Writer/director Cristian Mungiu creates palpable tension thank to the period paranoia reinforced by the script. Every second outside the relative safety of the hotel room is unnerving and even then there’s a doubt as to the safety in the hotel room. The shadows in the streets at night really creep up on you, an affect achieved through Mungiu’s minimal use of lighting. And by minimal, you might as well say non-existent; which rolls nicely into the filmmaker’s natural and realistic look of the film. It serves the story well, as Otilia and Gabita could as well be any pair of young women in 1987 Romania; in fact, the story is based on the real-life account of an acquaintance of Mungiu’s.
The two main actresses are very good; you can hardly tell they’re performers because thankfully we’re spared the heavy dramatics. Marinca and Vasiliu are both very matter of fact - this is something they have to get done - almost as if they’re on a mission. That may sound horrible, or at the very least in bad taste, but this is the state of the time and place they live in: precision, one slip up and they’re both in big trouble. It’s worth reinforcing that this film is entirely non-political, much like the acclaimed Vera Drake, which demonstrates in vivid emotional and technical detail what life is like when there is no choice. The things these women have to do in order to secure what is essentially a medical procedure are galling.

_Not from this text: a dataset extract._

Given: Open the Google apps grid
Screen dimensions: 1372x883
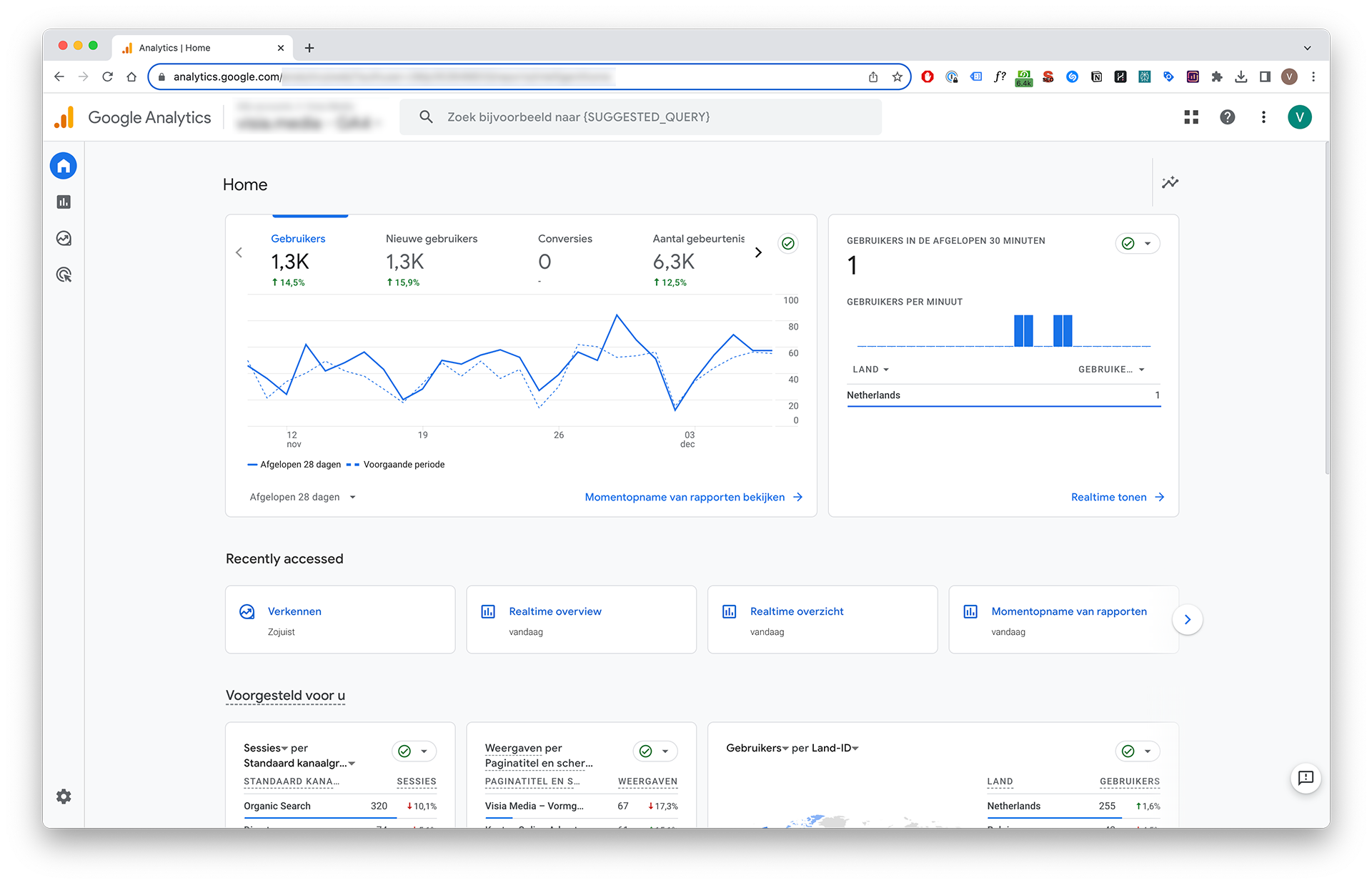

The film’s very focused and linear narrative forces one’s attention as the cinema vérité-style fills you with dread and doubt. Will they get caught? Will the hotel staff find out? Is the creepy Bebe gone for good? The possibilities are endlessly paranoid and probably quite reflective of the circumstances. 4 Months, 3 Weeks and 2 Days isn’t so much a story about abortion as it is a story about options and what life is like when you have so few and are forced by fate to roll a hard six. The power of Mungiu’s film is reflected in the fact that when the credits rolled, no one got up from their seats immediately. Now that’s storytelling gravitas.